Che non si sarebbe trattato di una convention tradizionale non c’erano dubbi. Con Donald Trump sul palco, del resto, non poteva andare diversamente. Ma lo spettacolo della prima giornata di Cleveland, forse è andato oltre le aspettative, e sembra che ora i due episodi di lunedì possano continuare a condizionare i prossimi giorni dell’evento. Non appena iniziata la convention ci sono state le proteste dell’opposizione al candidato. All’interno della Quicken Loans Arena si è subito cercato di cambiare le regole delle votazioni a cui i delegati si devono attenere, nel tentativo fallito di mettere un freno alla trumpizzazione del partito repubblicano. Poi in serata c’è stato il colpo finale. Il discorso di Melania Trump e le polemiche infinite sul fatto che fosse una fotocopia di quello pronunciato alla convention democratica del 2008 da Michelle Obama. È vero? Non è vero? Come sempre Trump fa parlare di sé, polarizza e crea schieramenti distanti. Insomma, come ha ripetuto decine di volte Hillary Clinton, “divide”.
Il problema delle frasi fotocopia sembra tuttavia non volersi placare e continua a condizionare il dibattito nel giorno in cui si dovrebbe parlare lavoro, visto il titolo “Make America work again”. Parlerà Donald Trump.
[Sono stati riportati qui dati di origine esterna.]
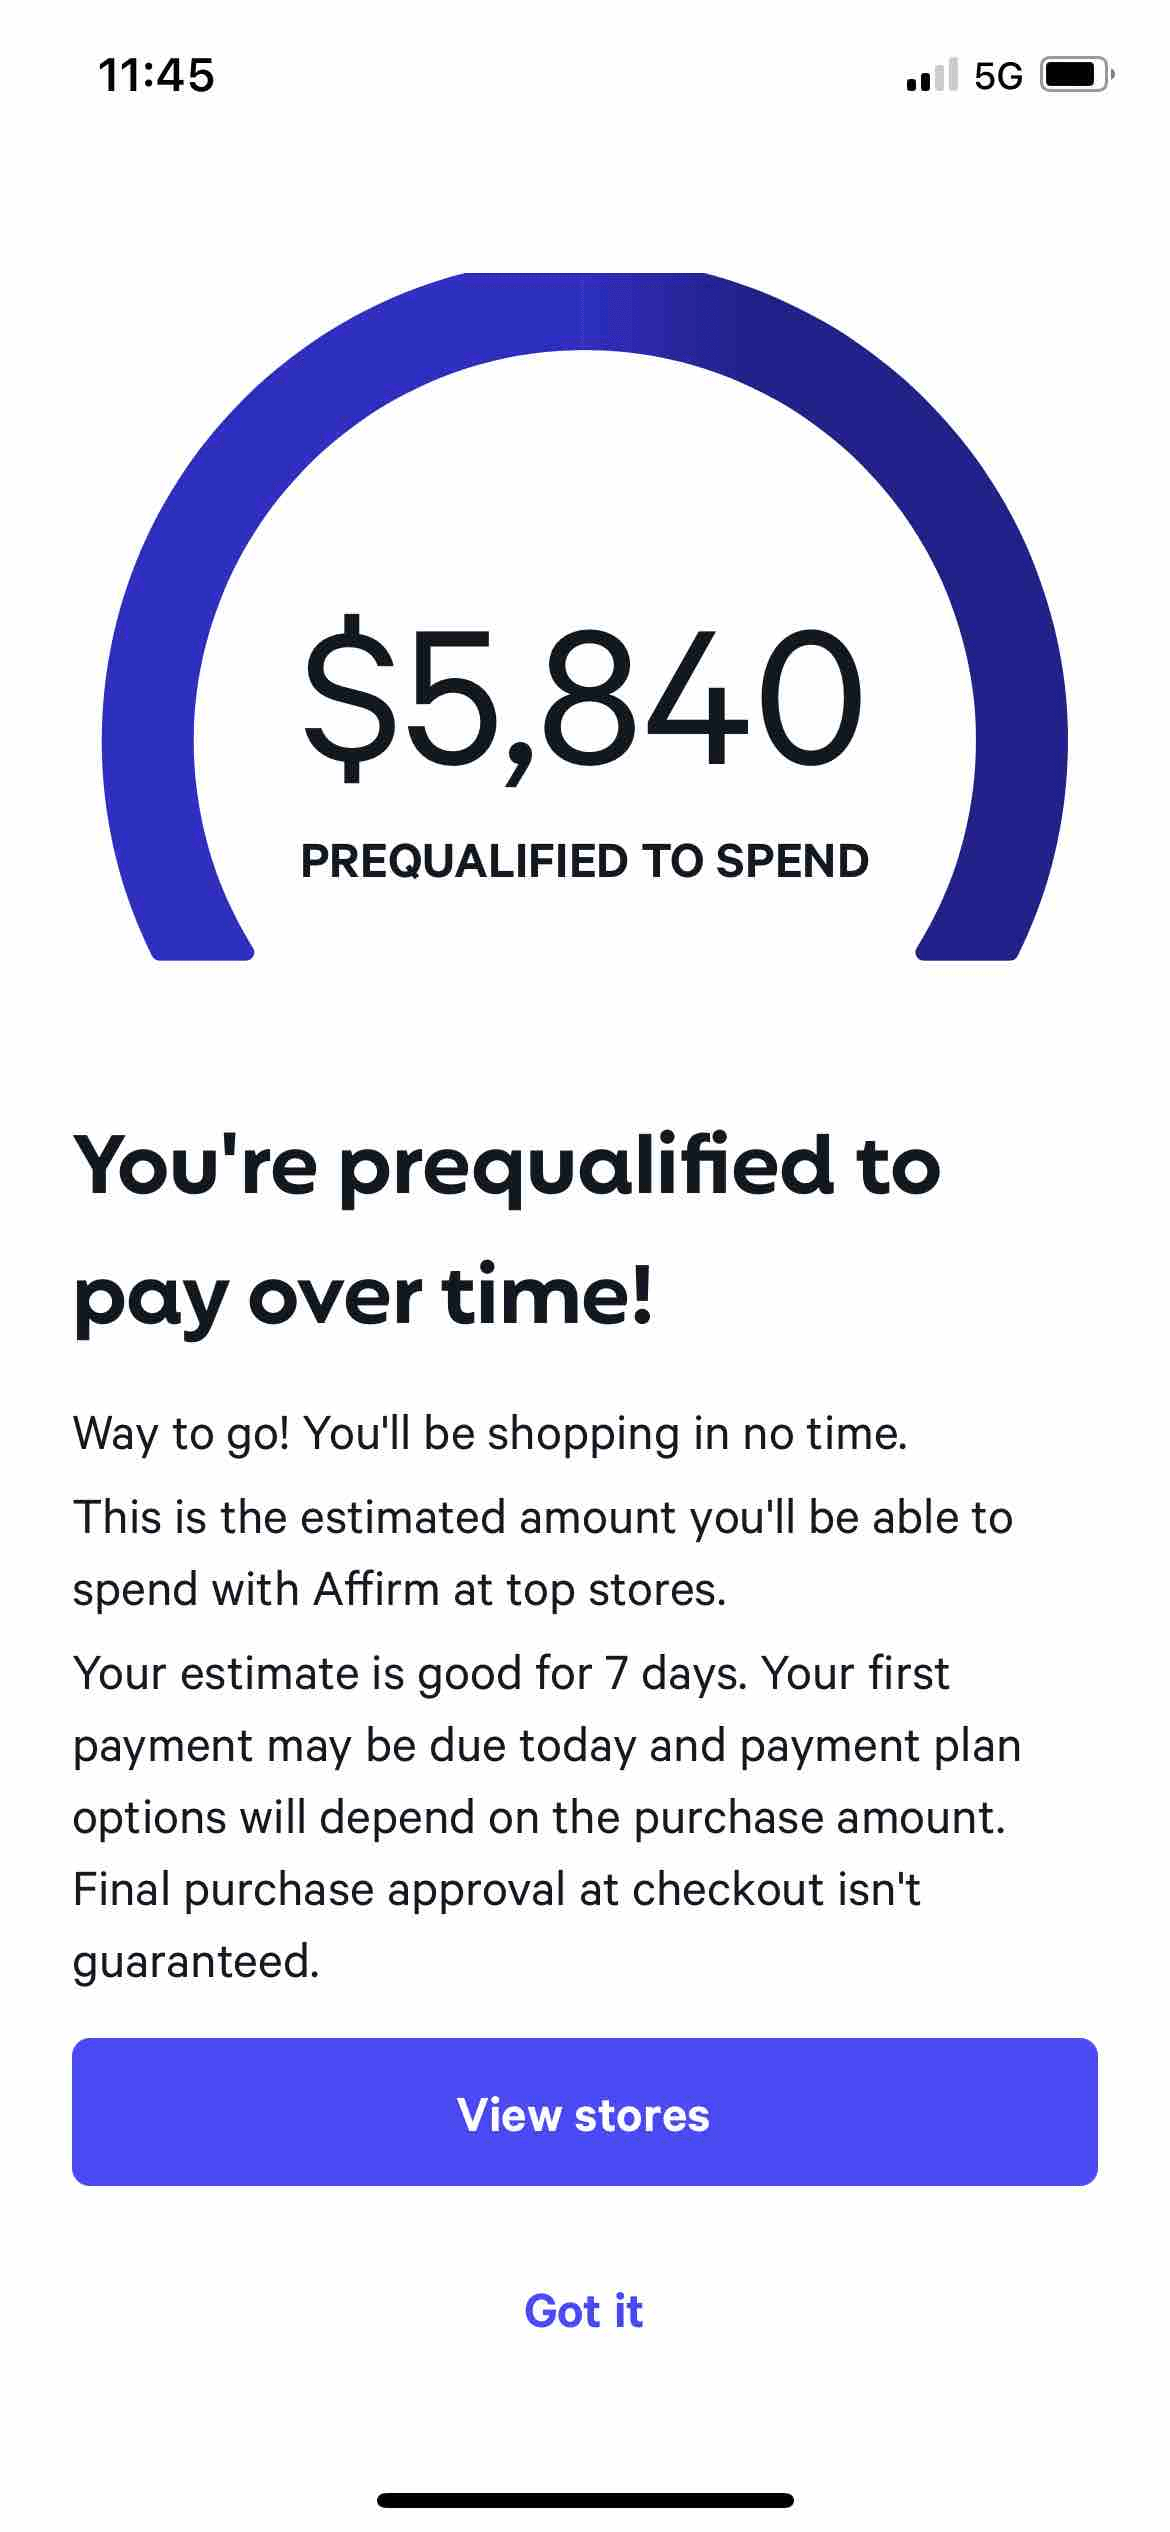Tap the $5,840 prequalified amount
The width and height of the screenshot is (1170, 2532).
click(583, 699)
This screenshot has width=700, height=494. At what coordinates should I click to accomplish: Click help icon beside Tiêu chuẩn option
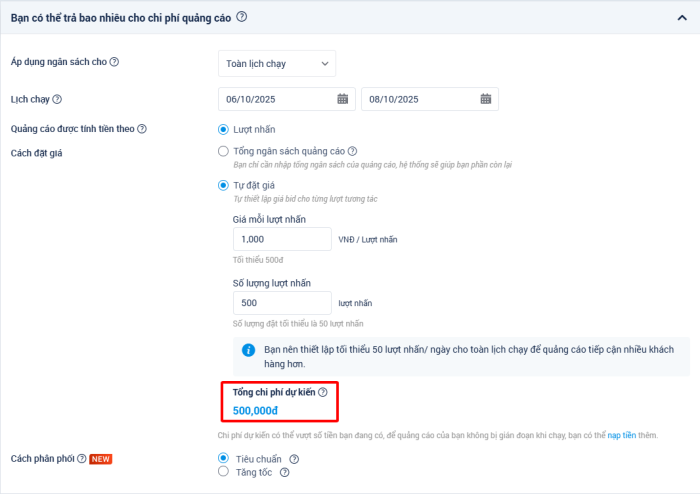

Parlerà anche Ben Carson, il neurochirurgo prestato alla politica, che ha però anticipato il suo commento sulle accuse di plagio: frasi uguali? “Questo sottolinea che Michelle e Melania condividono gli stessi valori”, ha detto l’ex candidato alle primarie del partito repubblicano.
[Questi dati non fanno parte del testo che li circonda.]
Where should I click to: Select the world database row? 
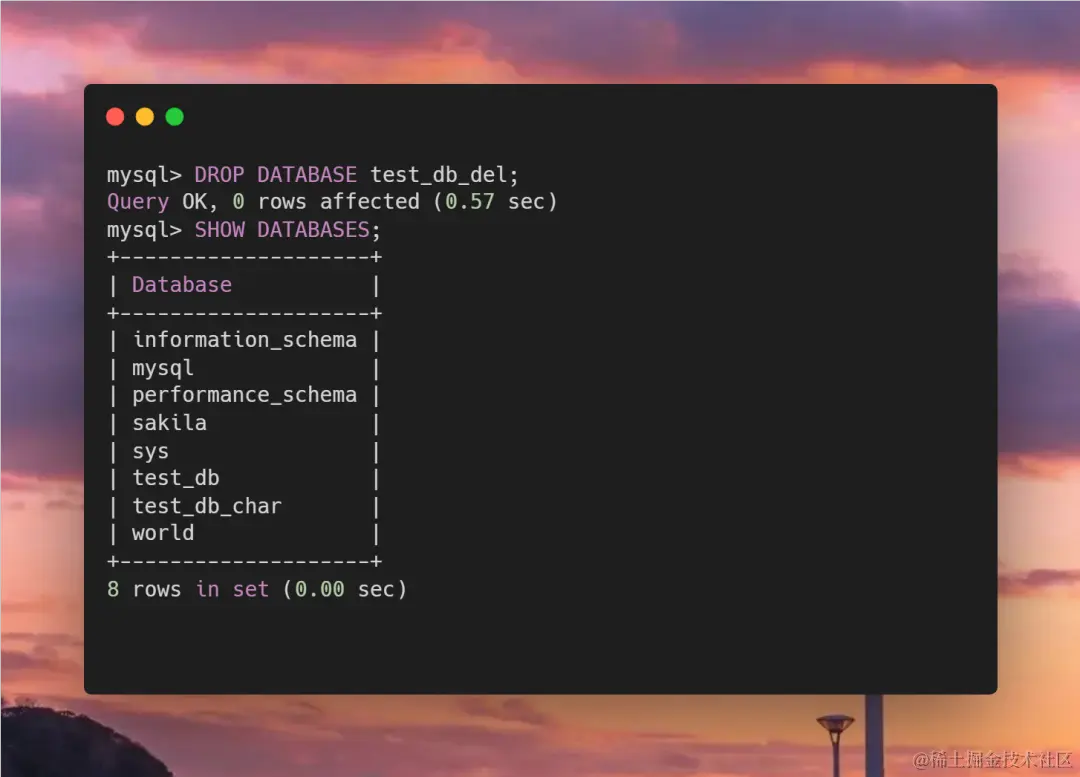245,534
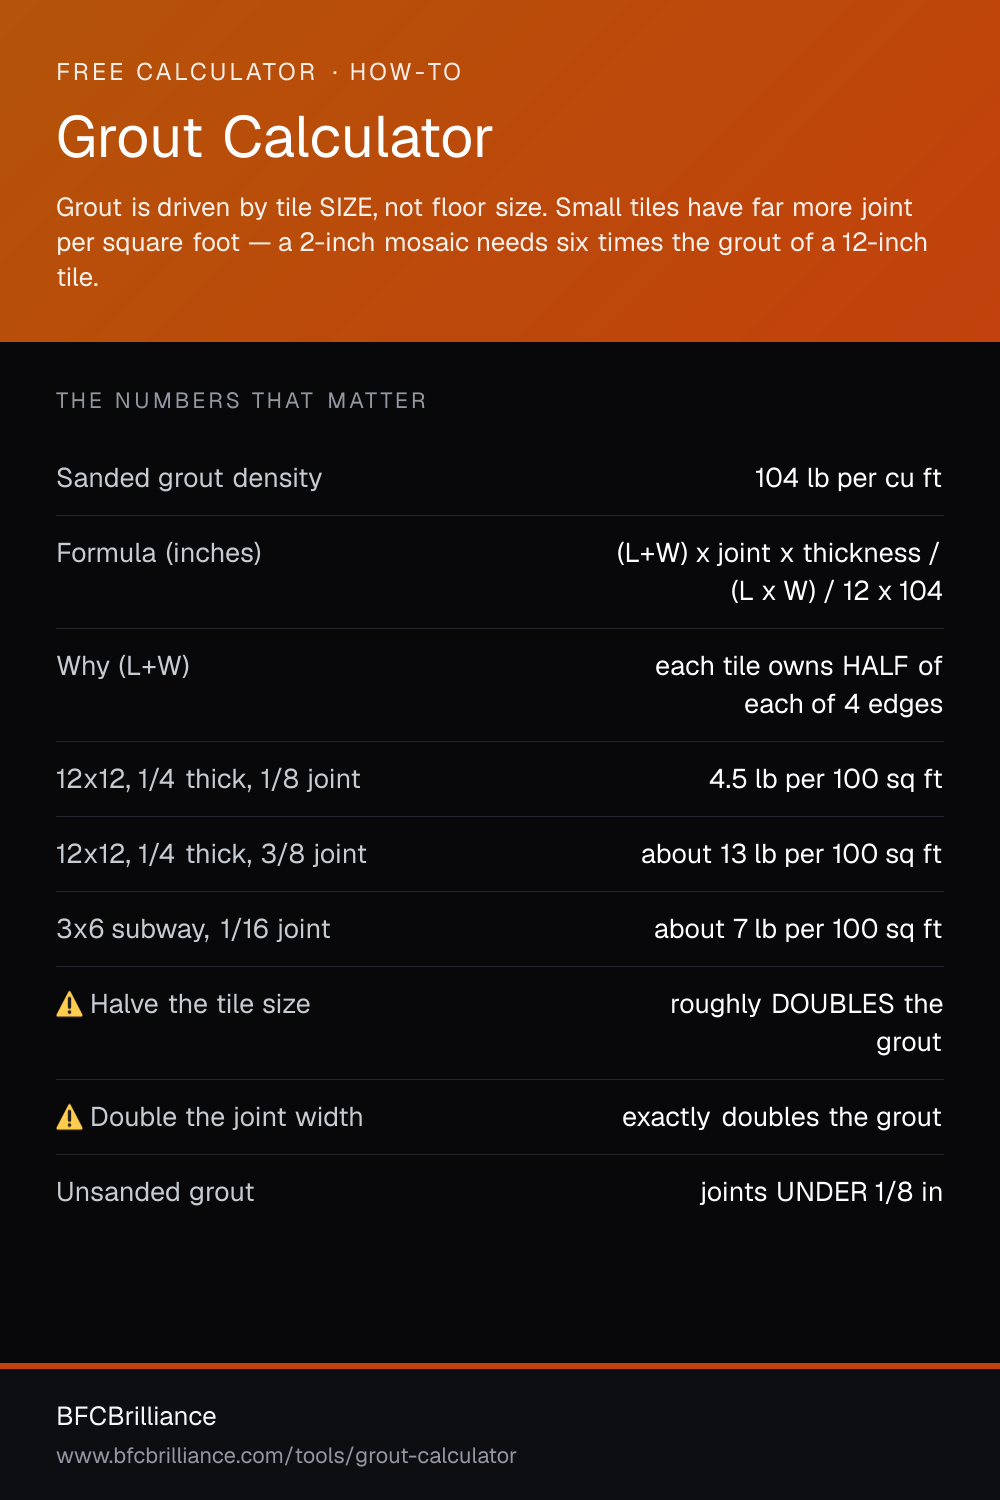Click the about 7 lb per 100 sq ft value
The image size is (1000, 1500).
(798, 929)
Intanto all’esterno del regno di LeBron e soci non si fa che parlare di Melania. Trump non ha ancora aperto bocca, ma pare che sia arrabbiatissimo per quanto è accaduto. E non è escluso che stasera dica qualcosa sulla questione. Ci sono però i suoi che continuano a insistere. Non c’è plagio, ha detto chiaramente il capo della campagna elettorale di Donald Trump, Paul Manafort. “Non c’è stata alcuna copiatura del discorso di Michelle Obama. Ci sono parole e valori in comune sulla famiglia, cose così. Voglio dire, stava parlando davanti a 35 milioni di persone, lo sapeva. Pensare che volesse copiare Michelle Obama è da matti. Questo è ancora una volta l’esempio che quando una donna minaccia Hillary Clinton, lei cerva di umiliarla e buttarla giù. Ma non funzionerà”, ha detto.
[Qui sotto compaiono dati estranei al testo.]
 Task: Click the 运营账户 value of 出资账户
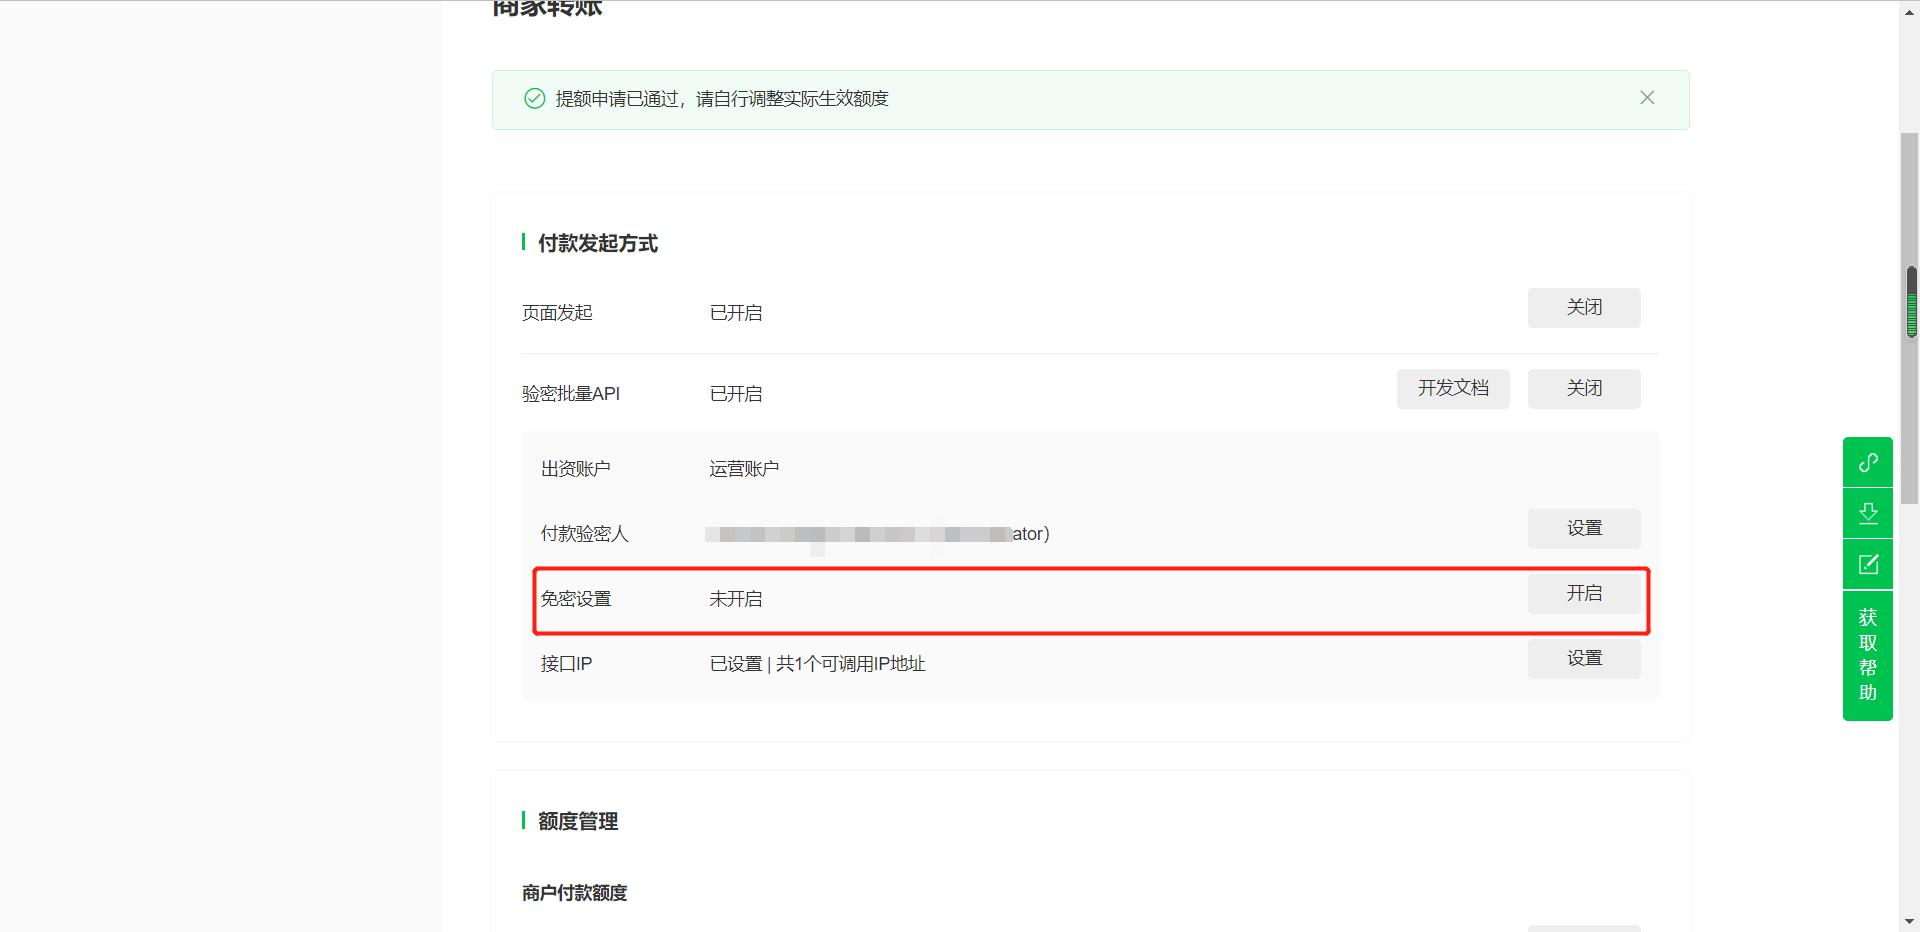click(x=743, y=469)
Poi nel pomeriggio, visto che le polemiche non si fermavano, ha parlato anche Katrina Pierson, la portavoce di Trump: “Il concetto che Michelle Obama abbia inventato la lingua inglese è assurdo”, ha detto Pierson, cercando di sminuire l’accusa di plagio, notata per primo da Jarrett Hill giornalista e conduttore con un blog sulla versione americana dell’Huffington Post. Ma nella polemica si è inserito anche il dipartimento di Giustizia americano che ha bloccato l’accesso al suo profilo Twitter ufficiale ai suoi lavoratori. Questa mattina infatti un dipendente del dipartimento ha fatto un tweet abbastanza imbarazzante (“CNN è il più grand troll di tutti mi scompiscio dalle risate #Petty”) credendo di essere sul suo account privato, come più tardi è stato confermato anche dal governo americano. Infine resta la famiglia Obama, che poi è una delle parti in causa in questa polemica. Michelle non ha commentato e anche il presidente americano ha preferito non parlare lasciando commentare il suo portavoce, Josh Earnet, che non ha aggiunto molto al silenzio di Obama. “Lascio agli altri valutare il discorso di Melania Trump. Il presidente non ha guadato la convention repubblicana”.